» Study material
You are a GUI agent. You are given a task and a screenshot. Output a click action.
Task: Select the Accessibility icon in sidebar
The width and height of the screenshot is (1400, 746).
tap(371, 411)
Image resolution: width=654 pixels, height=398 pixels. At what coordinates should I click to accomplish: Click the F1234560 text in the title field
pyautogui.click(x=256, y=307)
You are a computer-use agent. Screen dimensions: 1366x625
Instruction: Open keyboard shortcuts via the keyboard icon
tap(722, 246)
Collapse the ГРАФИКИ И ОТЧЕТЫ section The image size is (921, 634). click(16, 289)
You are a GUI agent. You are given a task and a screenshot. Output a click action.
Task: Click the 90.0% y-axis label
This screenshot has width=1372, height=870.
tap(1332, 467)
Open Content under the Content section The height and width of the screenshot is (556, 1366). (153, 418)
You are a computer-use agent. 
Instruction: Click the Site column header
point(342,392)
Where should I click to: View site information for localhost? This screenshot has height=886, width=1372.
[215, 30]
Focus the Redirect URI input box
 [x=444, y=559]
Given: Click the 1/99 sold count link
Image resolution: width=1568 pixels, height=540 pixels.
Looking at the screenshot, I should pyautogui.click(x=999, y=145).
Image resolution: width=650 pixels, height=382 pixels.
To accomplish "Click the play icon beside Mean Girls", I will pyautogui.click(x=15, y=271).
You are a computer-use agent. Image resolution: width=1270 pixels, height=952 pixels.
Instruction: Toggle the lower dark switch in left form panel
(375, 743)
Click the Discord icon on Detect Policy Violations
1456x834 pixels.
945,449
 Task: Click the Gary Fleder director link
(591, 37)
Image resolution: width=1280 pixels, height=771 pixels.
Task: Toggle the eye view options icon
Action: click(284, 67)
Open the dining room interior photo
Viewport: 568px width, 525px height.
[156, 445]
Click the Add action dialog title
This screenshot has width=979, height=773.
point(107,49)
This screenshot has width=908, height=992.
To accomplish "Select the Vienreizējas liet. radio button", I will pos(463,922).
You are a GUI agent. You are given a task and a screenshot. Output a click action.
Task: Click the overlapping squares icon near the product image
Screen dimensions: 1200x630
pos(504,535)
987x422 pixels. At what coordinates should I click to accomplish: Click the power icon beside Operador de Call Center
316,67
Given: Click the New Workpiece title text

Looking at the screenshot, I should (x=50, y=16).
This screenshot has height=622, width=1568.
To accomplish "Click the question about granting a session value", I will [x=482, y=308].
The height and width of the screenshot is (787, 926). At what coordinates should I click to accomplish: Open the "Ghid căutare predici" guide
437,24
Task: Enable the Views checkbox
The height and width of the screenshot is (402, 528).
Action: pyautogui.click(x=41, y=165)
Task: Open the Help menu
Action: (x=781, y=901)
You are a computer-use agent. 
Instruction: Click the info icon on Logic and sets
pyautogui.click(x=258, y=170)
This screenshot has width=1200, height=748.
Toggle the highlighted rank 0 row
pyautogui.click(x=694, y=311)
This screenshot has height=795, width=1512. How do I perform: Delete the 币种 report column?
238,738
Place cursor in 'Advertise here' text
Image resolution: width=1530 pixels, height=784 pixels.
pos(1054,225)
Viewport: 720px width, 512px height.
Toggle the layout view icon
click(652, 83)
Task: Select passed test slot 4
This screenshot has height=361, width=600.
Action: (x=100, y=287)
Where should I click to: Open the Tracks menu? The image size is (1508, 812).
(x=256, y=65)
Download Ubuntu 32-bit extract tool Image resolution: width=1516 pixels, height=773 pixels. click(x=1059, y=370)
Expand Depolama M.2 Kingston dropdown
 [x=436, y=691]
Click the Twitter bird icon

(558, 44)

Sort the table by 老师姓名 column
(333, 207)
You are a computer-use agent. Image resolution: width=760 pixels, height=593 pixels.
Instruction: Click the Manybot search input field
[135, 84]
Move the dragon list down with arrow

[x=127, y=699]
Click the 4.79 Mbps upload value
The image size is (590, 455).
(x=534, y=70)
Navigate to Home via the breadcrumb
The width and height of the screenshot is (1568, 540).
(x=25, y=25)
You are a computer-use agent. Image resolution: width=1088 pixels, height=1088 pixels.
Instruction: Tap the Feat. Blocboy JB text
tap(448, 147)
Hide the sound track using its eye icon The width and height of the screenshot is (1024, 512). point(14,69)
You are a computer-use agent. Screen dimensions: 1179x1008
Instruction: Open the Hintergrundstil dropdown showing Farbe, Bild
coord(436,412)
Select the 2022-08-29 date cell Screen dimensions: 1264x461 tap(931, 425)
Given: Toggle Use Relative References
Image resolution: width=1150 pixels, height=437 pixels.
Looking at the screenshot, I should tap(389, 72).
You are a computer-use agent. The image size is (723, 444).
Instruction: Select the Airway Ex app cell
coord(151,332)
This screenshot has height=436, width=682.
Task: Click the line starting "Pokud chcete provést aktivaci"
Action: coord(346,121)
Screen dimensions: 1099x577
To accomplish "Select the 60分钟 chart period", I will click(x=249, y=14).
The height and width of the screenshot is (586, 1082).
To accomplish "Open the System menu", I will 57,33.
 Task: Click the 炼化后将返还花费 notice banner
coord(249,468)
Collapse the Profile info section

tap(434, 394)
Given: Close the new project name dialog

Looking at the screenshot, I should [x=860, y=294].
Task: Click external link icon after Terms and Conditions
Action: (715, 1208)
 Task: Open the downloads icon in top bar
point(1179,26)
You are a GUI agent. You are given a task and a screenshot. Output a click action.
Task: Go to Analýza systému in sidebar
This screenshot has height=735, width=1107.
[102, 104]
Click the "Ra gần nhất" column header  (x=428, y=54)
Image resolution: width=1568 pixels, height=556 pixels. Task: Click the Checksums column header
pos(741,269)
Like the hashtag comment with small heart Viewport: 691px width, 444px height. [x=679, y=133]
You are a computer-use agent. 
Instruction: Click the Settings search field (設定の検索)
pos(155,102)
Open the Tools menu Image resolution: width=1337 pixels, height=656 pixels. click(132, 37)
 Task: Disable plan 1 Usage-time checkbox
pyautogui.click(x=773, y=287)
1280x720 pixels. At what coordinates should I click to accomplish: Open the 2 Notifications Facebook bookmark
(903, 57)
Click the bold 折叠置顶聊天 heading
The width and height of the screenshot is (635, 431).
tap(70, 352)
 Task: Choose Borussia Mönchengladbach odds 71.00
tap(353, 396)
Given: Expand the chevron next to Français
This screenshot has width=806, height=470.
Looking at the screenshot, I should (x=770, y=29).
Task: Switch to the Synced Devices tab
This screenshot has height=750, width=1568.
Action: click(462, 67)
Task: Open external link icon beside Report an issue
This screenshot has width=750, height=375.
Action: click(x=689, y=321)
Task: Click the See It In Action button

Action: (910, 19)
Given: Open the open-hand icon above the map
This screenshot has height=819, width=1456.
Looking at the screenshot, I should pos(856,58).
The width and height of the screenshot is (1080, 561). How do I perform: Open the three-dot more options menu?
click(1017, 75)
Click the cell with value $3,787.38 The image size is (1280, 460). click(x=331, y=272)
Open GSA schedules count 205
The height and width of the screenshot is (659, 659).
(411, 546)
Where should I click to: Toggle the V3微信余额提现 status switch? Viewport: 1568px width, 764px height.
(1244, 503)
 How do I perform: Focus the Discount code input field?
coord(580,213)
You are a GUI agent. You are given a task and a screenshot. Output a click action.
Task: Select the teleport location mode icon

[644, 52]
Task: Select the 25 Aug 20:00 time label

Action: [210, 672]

» Activity
Your task is to reproduce the entries exactly, starting at the first line and ending with the line containing "Image resolution: width=650".

» Exercise response
You are a GUI agent. You are given a task and a screenshot. Output a click action.
Task: Select the Accessibility icon in sidebar
The width and height of the screenshot is (1400, 746).
tap(371, 411)
Image resolution: width=654 pixels, height=398 pixels. At what coordinates should I click to accomplish: Click the F1234560 text in the title field
pyautogui.click(x=256, y=307)
You are a computer-use agent. Screen dimensions: 1366x625
Instruction: Open keyboard shortcuts via the keyboard icon
tap(722, 246)
Collapse the ГРАФИКИ И ОТЧЕТЫ section The image size is (921, 634). click(16, 289)
You are a GUI agent. You are given a task and a screenshot. Output a click action.
Task: Click the 90.0% y-axis label
This screenshot has width=1372, height=870.
tap(1332, 467)
Open Content under the Content section The height and width of the screenshot is (556, 1366). (153, 418)
You are a computer-use agent. 
Instruction: Click the Site column header
point(342,392)
Where should I click to: View site information for localhost? This screenshot has height=886, width=1372.
[215, 30]
Focus the Redirect URI input box
 [x=444, y=559]
Given: Click the 1/99 sold count link
Image resolution: width=1568 pixels, height=540 pixels.
Looking at the screenshot, I should pyautogui.click(x=999, y=145).
Image resolution: width=650 pixels, height=382 pixels.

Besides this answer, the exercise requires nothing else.